One of the important messages in terms of social media that came out of this year’s LMA Annual Conference is that “you cannot be a proxy for someone else’s relationship – the lawyers have to do it themselves.” But in the busy world of attorneys, where time is quite literally money, what about ghostblogging?
For the uninitiated, ghostblogging is much like ghostwriting, where someone else is paid to blog posing as you or your company. Aside from the usual concerns about liability, which I would say are magnified when discussing the idea of having someone else pose as an attorney, it seems to go against the very idea behind social media, which is to use these new technologies to form personal relationships with people, sometimes for business and sometimes not.
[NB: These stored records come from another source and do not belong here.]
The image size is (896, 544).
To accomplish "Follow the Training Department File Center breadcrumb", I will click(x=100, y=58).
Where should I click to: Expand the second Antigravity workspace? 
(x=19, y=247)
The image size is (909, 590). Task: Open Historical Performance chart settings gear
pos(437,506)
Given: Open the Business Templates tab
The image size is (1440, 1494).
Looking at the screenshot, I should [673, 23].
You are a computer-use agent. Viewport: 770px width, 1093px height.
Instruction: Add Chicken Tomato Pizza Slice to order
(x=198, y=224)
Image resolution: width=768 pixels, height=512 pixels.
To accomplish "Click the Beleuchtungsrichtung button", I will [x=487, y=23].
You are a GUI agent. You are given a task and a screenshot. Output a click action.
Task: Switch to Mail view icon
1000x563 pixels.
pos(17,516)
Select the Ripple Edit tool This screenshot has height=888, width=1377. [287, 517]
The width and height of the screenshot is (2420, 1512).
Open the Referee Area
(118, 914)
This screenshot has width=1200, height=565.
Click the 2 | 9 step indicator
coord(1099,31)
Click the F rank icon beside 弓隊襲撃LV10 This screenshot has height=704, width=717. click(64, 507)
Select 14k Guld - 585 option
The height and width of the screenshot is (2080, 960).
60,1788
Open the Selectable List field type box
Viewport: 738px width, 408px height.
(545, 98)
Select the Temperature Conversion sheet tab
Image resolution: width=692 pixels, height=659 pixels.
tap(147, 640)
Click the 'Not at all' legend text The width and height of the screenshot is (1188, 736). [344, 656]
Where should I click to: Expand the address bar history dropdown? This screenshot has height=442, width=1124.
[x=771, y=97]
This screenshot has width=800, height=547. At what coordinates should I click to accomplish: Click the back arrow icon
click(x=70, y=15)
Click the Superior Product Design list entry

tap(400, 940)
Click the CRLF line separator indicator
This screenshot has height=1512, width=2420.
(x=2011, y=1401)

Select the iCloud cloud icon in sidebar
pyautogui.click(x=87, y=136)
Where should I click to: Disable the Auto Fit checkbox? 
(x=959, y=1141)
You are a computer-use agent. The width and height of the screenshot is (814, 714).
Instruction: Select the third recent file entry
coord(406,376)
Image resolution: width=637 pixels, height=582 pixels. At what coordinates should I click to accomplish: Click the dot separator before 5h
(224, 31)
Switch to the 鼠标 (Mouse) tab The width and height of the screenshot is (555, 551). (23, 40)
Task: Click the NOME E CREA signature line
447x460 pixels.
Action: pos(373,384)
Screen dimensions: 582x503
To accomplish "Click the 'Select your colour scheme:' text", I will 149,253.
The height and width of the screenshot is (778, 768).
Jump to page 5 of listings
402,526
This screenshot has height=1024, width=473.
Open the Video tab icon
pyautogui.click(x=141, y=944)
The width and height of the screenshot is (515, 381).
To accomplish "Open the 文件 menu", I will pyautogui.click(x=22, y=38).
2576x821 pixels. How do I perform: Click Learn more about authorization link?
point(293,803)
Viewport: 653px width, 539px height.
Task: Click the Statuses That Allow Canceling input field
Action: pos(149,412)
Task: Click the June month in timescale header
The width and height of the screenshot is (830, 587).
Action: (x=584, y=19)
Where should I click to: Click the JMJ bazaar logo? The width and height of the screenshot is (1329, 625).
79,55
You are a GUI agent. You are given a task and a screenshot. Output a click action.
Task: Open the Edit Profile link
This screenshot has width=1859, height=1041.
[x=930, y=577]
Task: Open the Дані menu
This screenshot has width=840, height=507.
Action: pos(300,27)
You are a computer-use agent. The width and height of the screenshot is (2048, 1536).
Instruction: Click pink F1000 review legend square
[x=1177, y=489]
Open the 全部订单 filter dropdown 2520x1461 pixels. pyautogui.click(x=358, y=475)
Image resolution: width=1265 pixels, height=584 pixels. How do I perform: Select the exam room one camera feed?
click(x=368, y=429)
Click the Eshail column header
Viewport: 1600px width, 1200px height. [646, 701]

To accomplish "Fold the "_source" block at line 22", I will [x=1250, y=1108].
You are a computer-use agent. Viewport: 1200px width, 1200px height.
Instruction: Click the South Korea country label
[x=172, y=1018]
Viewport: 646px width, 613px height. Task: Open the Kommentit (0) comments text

Reading “The Death of Social Media” this morning, I had to agree with Mitch Joel when he asked “Can we stop the madness?” He says:
“I’m being naive (I know), people will say, ‘someone writes the speech for the President’ or ‘if people like it and connect to the content, who cares who writes it?’ I dunno, I do. People have lost faith in marketing (just like they have lost faith in those who serve the public office and celebrities). We allow things that shouldn’t be… to be. Saying that ghostwriters have been around for years doesn’t make it right or authentic. Times have changed, and these platforms are (or should be) celebrated for the human and real side. Can you imagine that some Blogs, Twitter and Facebook feeds that you follow are not the real person, but the musings of someone else who simply interviewed the person you thought that you were following? Sure, there’s a place for ghostwriters, but maybe Social Media isn’t one of them? If we keep heading down this road, doesn’t Social Media become nothing more than a boring, traditional mass media channel?“
I’m curious to hear what those in the legal community think about ghost blogging, and how lawyers can manage the balance between their valuable time and pursusing social media (Disclaimer: I’m a strong believer that lawyers spending time creating relationships through social media and then taking these offline is a valuable use of their time.)